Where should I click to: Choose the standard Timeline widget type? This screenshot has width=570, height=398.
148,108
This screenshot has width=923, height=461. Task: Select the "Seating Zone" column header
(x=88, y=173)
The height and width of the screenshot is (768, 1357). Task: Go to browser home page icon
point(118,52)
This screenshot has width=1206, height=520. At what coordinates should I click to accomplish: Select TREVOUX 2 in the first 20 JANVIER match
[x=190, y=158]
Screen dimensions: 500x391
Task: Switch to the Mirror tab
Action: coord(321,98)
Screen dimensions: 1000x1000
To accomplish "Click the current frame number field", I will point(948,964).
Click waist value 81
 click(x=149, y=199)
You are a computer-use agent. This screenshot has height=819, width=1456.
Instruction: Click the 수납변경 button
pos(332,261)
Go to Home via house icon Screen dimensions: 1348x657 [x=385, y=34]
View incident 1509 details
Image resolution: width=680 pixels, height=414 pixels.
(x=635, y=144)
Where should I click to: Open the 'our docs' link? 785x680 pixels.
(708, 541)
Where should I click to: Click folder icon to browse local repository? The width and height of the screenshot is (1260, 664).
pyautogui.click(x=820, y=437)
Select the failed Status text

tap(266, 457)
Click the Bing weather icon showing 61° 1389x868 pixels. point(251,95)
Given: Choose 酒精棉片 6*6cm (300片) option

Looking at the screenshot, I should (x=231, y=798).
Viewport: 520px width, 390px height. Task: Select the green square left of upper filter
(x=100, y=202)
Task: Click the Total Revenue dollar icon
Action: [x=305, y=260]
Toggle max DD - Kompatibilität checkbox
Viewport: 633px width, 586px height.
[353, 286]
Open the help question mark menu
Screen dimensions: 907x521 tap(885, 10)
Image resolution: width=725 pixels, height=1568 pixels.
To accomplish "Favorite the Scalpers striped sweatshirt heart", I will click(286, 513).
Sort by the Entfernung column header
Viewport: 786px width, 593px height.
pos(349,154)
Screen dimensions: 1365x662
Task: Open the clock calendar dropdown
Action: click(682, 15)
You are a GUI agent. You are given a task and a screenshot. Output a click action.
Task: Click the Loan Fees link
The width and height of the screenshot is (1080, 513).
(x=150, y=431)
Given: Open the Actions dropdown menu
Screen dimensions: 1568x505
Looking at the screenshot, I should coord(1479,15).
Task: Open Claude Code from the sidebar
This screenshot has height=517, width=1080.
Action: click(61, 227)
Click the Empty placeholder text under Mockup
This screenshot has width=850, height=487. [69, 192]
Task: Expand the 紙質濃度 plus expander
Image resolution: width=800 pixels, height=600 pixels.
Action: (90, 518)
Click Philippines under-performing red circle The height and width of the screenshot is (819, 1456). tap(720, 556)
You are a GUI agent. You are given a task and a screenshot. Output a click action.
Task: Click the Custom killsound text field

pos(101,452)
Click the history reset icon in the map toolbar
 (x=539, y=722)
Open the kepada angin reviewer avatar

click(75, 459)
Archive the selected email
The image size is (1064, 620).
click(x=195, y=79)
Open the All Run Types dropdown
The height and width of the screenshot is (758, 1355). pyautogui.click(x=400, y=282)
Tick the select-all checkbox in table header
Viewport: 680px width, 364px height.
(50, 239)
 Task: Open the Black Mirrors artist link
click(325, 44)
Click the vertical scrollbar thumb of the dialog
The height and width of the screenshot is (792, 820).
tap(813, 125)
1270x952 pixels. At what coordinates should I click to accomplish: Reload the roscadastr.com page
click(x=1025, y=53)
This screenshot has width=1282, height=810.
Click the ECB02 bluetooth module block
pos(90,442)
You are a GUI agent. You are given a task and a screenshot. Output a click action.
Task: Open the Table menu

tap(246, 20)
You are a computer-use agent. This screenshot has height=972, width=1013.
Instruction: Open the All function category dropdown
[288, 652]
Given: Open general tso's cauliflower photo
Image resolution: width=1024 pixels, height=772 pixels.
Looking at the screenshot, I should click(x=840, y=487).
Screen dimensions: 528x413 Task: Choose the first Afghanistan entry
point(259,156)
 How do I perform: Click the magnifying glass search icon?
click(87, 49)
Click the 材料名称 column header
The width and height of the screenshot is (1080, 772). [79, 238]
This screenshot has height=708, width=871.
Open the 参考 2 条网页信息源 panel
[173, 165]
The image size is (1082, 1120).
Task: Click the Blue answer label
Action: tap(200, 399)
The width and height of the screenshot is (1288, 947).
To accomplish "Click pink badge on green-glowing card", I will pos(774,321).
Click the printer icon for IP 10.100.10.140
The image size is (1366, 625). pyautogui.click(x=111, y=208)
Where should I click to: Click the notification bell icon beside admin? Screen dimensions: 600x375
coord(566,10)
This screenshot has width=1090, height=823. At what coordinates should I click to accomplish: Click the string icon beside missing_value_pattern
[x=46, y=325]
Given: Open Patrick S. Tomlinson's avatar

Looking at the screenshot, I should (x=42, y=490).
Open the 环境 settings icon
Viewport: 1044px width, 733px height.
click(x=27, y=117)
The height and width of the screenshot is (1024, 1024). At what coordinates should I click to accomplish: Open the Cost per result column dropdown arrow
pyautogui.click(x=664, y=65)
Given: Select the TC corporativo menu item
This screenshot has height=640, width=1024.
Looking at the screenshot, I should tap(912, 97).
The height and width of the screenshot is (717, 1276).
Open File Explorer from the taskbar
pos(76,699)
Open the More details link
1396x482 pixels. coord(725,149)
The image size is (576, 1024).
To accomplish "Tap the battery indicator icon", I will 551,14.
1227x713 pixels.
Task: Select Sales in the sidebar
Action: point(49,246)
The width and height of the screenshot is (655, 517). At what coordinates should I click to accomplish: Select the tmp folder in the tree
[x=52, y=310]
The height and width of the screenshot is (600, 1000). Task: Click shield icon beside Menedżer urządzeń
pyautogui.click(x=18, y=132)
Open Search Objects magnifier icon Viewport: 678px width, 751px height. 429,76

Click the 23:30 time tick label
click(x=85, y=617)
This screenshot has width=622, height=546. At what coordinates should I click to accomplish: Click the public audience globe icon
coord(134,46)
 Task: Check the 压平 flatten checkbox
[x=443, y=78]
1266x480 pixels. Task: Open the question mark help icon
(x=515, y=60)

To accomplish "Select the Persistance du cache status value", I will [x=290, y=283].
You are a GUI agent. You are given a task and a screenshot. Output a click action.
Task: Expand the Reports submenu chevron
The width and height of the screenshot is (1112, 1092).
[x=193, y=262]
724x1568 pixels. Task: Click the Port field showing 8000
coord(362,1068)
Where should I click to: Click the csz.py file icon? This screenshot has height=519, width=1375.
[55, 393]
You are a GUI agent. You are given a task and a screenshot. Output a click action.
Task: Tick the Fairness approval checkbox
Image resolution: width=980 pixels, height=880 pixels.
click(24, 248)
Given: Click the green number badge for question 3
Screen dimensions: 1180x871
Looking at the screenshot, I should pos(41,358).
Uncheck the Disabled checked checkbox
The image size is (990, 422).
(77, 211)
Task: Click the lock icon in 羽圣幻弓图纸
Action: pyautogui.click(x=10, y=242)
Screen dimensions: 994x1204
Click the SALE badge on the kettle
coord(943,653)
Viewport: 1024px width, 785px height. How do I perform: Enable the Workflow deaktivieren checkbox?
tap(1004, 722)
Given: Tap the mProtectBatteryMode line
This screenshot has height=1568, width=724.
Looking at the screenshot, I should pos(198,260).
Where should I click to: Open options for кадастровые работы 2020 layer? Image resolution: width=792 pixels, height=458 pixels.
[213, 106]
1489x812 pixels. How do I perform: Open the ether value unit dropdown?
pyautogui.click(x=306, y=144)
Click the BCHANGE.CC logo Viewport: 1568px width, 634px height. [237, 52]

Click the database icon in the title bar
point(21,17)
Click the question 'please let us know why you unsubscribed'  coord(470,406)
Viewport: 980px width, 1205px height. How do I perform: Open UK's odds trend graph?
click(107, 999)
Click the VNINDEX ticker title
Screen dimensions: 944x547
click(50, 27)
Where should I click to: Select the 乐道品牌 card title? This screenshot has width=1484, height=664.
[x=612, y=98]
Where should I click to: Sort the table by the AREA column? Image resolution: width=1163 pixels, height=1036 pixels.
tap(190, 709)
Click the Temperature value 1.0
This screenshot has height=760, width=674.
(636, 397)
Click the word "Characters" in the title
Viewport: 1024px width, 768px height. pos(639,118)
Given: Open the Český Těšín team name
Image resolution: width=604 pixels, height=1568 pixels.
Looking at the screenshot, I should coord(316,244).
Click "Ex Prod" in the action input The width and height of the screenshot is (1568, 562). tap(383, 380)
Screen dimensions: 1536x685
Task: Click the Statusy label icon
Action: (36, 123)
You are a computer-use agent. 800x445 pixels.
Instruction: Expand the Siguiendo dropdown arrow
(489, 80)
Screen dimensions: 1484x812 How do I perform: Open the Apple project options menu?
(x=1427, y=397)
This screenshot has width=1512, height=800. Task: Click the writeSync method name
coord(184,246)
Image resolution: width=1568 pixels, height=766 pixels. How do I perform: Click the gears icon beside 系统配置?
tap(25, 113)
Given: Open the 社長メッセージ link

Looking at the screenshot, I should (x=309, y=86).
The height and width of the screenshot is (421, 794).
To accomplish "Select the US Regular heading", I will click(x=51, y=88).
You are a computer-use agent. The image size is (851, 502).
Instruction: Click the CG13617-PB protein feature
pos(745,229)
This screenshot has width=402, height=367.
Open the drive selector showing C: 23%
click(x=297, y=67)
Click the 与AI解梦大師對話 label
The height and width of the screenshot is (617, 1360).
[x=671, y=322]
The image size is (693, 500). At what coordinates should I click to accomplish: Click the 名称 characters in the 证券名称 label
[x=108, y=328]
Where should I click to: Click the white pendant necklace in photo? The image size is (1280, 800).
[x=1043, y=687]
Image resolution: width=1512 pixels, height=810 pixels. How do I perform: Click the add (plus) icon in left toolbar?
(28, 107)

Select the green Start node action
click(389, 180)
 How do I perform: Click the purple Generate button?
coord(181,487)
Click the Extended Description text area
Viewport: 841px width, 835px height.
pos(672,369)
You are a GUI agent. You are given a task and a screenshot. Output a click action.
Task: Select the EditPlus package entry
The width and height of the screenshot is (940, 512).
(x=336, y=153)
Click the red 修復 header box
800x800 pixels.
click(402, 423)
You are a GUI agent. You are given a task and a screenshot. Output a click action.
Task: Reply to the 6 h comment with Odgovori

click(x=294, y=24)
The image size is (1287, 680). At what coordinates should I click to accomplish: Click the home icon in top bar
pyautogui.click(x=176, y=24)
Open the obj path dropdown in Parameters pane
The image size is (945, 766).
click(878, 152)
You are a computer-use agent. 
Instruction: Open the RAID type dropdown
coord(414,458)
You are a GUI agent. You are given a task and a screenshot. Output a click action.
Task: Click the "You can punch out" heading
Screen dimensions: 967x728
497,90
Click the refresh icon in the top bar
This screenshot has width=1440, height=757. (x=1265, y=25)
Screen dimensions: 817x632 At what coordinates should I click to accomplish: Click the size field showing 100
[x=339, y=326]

---+---

_WORK REQUIRED:_
Working through the listing above, count every line that holds "number" and answer with the count alone.

_OUTPUT FOR THIS EXERCISE:_
2